Book Review - Antonya Nelson’s stories do everything Right

Author carves out ‘edges and angles’ in new story collection

The men and women of Antonya Nelson’s stories can do nothing right. As Hannah, the mother in Nothing Right’s titular story, observes, “The problem with falling out of your life was that occasionally you got busted for doing absolutely nothing wrong. Doing nothing whatsoever – nothing wrong, yet nothing right, either.”

Nothing Right is an expedition through a nation of suburbia – through towns neither too small nor too big that basically feel the same whether in Kansas, Texas or Arizona. “Wichita was just that size, big enough for lesbians and psychoanalysis, small enough for impractical, coincidental cross-pollination,” quips the narrator of “Kansas.” It’s a line that could fit into almost any of the book’s 11 stories.

Suburbia’s a ubiquitous backdrop in Nothing Right, but Nelson doesn’t bother poking holes in such an obvious target.
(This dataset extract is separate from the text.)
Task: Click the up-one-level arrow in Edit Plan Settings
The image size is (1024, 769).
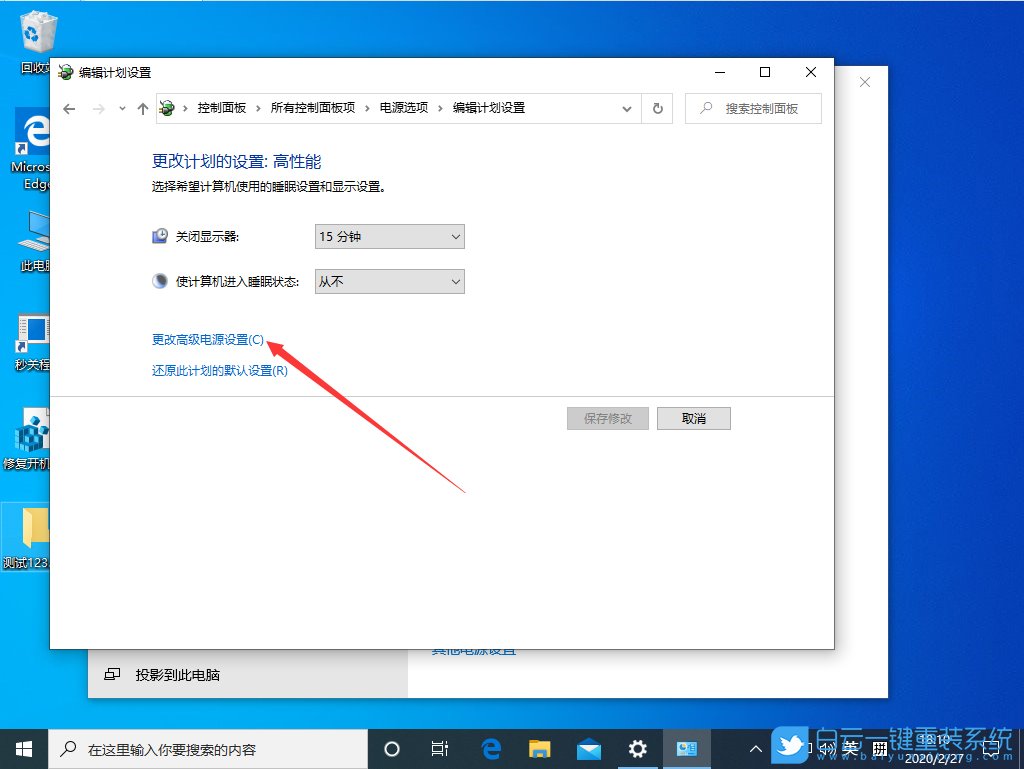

Condescending descriptions of homogenous architecture and tired observations about strip malls or gas stations – clichés that saturate pop culture from films such as American Beauty to Jonathan Franzen’s otherwise literate fiction – are thankfully absent here. Instead, Nelson focuses on the people living in these neighborhoods, rather than simply skewering the ironies and contradictions of their surroundings.

That’s not to say Nelson makes anyone look admirable, or even good. When a woman meets her sister’s lover for a conversation in “Party of One,” she thinks, “He was becoming distinct to her now, someone with personality, and though it was a personality she disliked, at least it had edges and angles.” Privileged, selfish, even lazy people quickly show their colors through Nelson’s style of character development. They often make remarkably bad decisions, or refrain from making any decisions at all. Nelson’s insightful prose rescues those characterizations from cliché and returns them as unmistakably human qualities.
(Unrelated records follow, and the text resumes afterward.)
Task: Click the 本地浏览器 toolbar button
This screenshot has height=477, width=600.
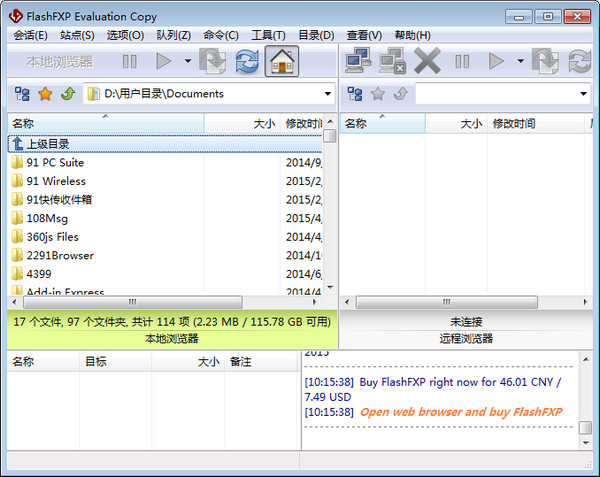Action: pyautogui.click(x=59, y=62)
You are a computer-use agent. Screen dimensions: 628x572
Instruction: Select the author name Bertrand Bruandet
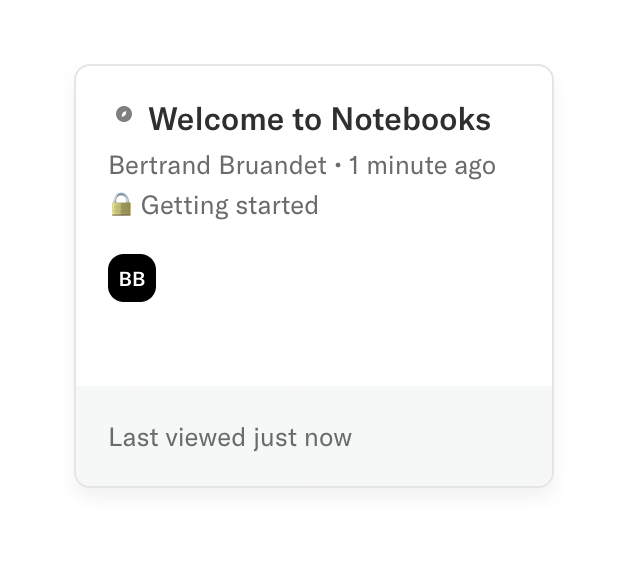217,165
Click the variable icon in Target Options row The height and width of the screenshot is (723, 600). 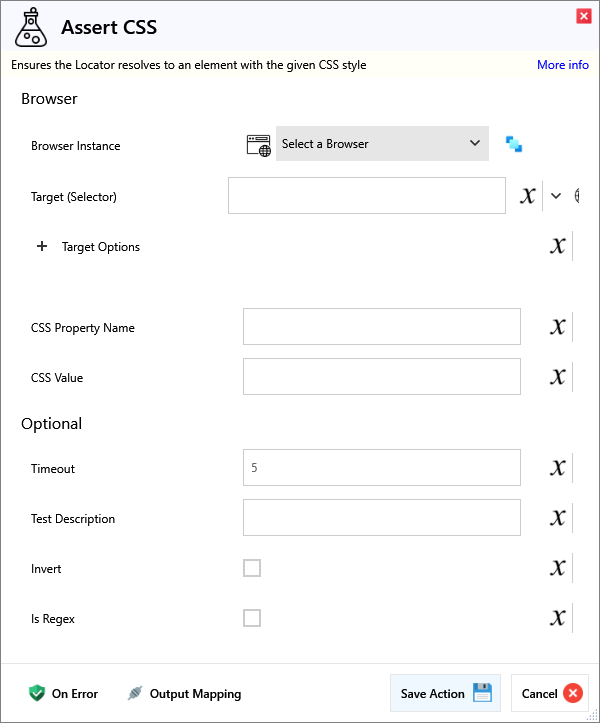[558, 246]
The author has a distinct, unwavering style for producing psychological portraits of her characters. Often written in the third person, the stories slip effortlessly and often into unsentimental, unguarded thoughts. In “Kansas,” Anna is begrudgingly pregnant for the second time by a husband she’d rather leave, “She was still exhausted from Cherry Sue, who has only this month finally been weaned – by force. Just when Anna thought she might possess her body all alone – hers, and no one else’s – here she was hostage again.”
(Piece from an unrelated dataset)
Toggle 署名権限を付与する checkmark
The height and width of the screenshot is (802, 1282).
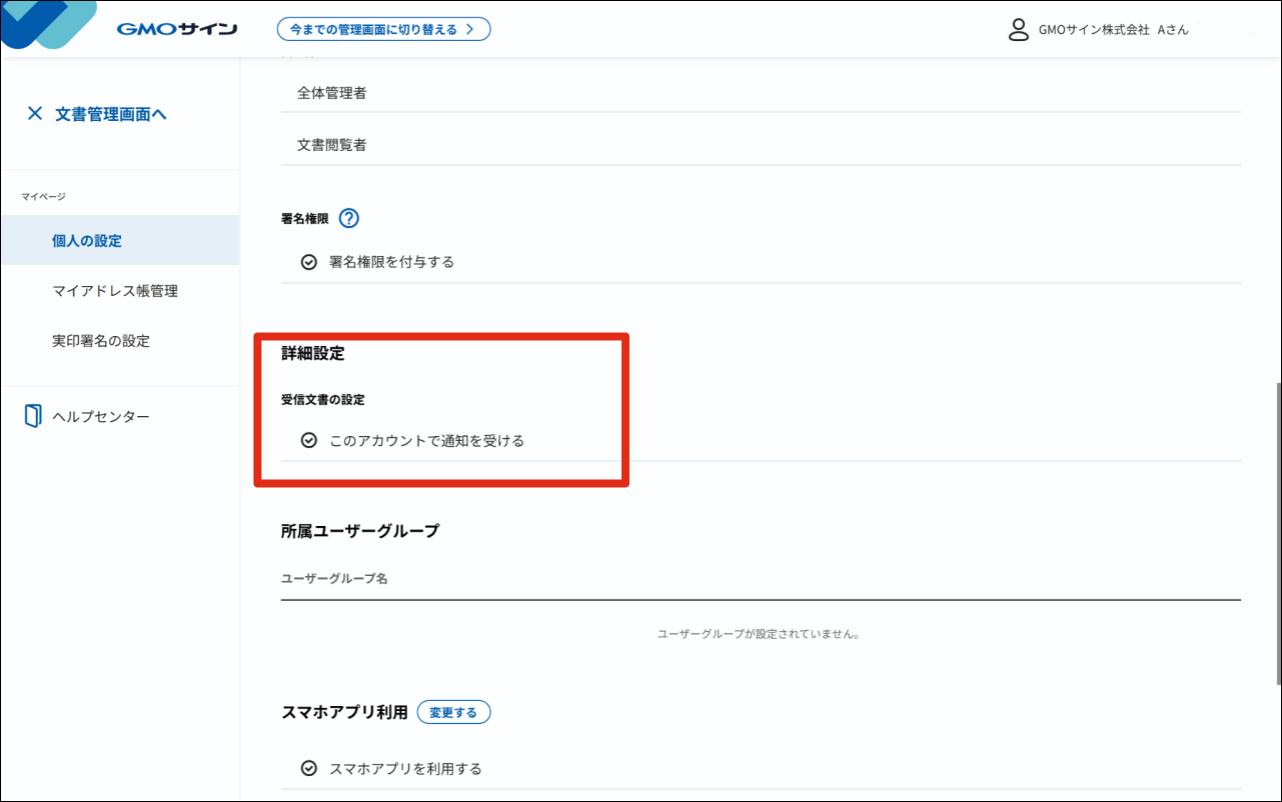[309, 262]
In “Nothing Right,” Hannah is repulsed by her teenage son, “she didn’t want to share a bathroom or kitchen, bar soap or utensils with her own boy.” Such plainspoken revelations elicit both shock and sympathy. They appear in between dialogue about quotidian tasks like catching a ride to school or arriving at a meeting. Nelson walks a fascinatingly subtle line between exposing her characters’ faults and creating earnest connections through those faults.

Most of the stories revolve around a major, yet unsurprising event. Hannah’s teenage son impregnates his drug-addicted girlfriend. A compulsive liar deceives her way into spending the holidays with her professor. A traveling businesswoman has an affair while out of town. A couple of kids run away for a couple of days. These kinds of events are nothing new, but Nelson’s talent is in making them seem new, in bringing out the “edges and angles.”

As a collection, though, Nothing Right keeps a narrow, somewhat repetitive focus. The stories are best read separately, with a little time to breathe in between. Otherwise, you might find yourself confusing one disillusioned, vaguely alcoholic mother for an entirely separate dissatisfied, definitely alcoholic mother. Like most short story collections, the book lacks any overarching structure.

That lack, though, allows Nelson to master the small moments. Nothing Right takes pleasure in letting stray thoughts drift out of context and stumble into revelation. In “Party of One,” as the argument heats up between Emily and her sister’s lover, Emily gets distracted by the bartender and thinks, “Would it be interesting to tend bar? Would it make you wise? Or just jaded? Were the two the same?” It’s a vulnerable, strikingly honest question and Nelson – rightfully – doesn’t answer it.

Nothing Right by Antonya Nelson. Bloomsbury USA. $25. 304 pp.